LLM Narrative Generation

Updated 22 January 2026

LLM-based narrative generation is a technique that leverages transformer models to structure, control, and produce narratives in interactive multi-agent environments.
It employs a systematic pipeline including scene serialization, metadata tagging, and rigorous prompt protocols to ensure coherent, executable agent plans.
Evaluations show that careful prompt design and hybrid neuro-symbolic methods enhance scalability, reliability, and real-time performance in narrative generation systems.

LLM-based narrative generation refers to the use of transformer-based LLMs to produce, structure, and control the content, structure, and style of stories or agent-based scenes. The past several years have seen rapid maturation of narrative generation pipelines that employ LLMs in roles ranging from direct text generation, collaborative writing agents, plan-and-write hybrids with neuro-symbolic scaffolding, and virtual agent behavior scripting.
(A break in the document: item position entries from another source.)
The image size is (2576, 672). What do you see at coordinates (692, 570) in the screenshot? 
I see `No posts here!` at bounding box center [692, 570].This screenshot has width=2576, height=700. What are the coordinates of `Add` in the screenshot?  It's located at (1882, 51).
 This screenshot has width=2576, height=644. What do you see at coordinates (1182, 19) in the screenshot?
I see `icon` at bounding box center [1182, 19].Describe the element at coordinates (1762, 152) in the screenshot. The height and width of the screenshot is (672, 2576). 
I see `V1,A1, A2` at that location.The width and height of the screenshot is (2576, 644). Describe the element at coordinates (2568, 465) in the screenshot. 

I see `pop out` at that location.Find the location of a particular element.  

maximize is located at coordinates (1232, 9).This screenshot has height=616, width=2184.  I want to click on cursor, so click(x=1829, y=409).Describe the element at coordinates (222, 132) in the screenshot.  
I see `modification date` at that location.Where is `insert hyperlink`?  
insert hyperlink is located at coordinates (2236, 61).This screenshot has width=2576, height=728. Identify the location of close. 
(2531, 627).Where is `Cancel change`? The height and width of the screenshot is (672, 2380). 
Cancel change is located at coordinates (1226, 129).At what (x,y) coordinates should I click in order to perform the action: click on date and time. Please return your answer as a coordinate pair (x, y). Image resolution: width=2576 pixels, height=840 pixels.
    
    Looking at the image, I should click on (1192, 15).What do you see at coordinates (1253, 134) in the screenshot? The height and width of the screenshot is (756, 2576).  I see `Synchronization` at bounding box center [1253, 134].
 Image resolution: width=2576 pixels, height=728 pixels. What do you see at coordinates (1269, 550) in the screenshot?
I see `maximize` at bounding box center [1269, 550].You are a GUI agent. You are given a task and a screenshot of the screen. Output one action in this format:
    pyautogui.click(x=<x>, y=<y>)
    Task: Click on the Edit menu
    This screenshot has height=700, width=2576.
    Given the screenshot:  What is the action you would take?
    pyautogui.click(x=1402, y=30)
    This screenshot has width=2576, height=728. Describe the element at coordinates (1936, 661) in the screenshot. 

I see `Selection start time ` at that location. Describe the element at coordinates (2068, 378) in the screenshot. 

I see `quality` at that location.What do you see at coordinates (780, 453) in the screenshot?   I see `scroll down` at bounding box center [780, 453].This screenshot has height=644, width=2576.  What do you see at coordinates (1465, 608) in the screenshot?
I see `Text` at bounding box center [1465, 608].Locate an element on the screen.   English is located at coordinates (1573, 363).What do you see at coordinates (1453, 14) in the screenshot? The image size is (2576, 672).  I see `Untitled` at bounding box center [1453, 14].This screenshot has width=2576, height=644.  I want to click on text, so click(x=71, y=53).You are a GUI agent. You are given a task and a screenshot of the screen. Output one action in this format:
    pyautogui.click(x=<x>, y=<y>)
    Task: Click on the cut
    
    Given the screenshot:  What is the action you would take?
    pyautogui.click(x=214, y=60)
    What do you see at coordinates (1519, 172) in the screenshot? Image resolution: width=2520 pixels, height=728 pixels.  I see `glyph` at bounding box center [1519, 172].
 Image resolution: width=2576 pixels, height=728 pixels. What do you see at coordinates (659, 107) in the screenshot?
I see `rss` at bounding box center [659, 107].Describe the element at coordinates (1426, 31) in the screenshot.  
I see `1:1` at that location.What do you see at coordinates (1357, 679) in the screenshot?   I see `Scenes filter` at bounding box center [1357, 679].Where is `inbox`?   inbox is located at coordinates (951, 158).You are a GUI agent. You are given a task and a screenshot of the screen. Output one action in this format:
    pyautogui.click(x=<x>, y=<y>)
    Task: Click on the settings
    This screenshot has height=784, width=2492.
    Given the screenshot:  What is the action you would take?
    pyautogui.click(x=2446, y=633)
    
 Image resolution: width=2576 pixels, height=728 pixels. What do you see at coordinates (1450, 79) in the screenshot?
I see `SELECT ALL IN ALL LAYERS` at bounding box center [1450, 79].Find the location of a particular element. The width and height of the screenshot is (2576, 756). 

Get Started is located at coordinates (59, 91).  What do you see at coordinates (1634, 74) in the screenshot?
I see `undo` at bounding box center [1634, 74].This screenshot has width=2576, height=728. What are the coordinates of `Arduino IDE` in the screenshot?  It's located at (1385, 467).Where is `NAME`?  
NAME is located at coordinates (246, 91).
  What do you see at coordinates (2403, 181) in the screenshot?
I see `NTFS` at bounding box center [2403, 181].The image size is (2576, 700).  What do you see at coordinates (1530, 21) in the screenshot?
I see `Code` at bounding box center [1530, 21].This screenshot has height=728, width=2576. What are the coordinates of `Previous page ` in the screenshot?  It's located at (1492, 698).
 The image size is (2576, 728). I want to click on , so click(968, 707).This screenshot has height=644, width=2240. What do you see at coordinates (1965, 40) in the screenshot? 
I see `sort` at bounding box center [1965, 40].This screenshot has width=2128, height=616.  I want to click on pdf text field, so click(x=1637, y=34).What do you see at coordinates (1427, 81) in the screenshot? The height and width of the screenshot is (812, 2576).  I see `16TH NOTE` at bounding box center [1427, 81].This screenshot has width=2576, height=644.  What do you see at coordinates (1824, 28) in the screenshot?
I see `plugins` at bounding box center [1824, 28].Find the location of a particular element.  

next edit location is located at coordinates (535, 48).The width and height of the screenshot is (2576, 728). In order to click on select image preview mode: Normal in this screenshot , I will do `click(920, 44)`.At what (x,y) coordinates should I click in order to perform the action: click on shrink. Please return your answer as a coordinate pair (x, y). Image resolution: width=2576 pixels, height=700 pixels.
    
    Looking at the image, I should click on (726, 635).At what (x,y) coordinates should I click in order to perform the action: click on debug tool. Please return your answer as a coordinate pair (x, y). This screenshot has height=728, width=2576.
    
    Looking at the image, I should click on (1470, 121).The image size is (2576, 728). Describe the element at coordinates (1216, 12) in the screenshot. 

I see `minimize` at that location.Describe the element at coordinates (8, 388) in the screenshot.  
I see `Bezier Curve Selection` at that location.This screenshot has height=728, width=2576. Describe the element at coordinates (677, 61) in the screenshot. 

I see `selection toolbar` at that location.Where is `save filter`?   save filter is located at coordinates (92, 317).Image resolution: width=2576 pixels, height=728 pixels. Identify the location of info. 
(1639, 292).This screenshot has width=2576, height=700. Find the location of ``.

These frameworks systematically integrate LLMs into authoring pipelines, structuring agent metadata, prompt engineering, iterative refinement, and scene-to-action mapping. Contemporary research demonstrates that robust pipelines, careful prompt protocols, and hybrid neuro-symbolic or multi-agent designs can enable reliable, high-level translation from narrative or scene intent into structured, executable, and engaging multi-agent behaviors or rich stories in a variety of settings (Regmi et al., 23 Dec 2025).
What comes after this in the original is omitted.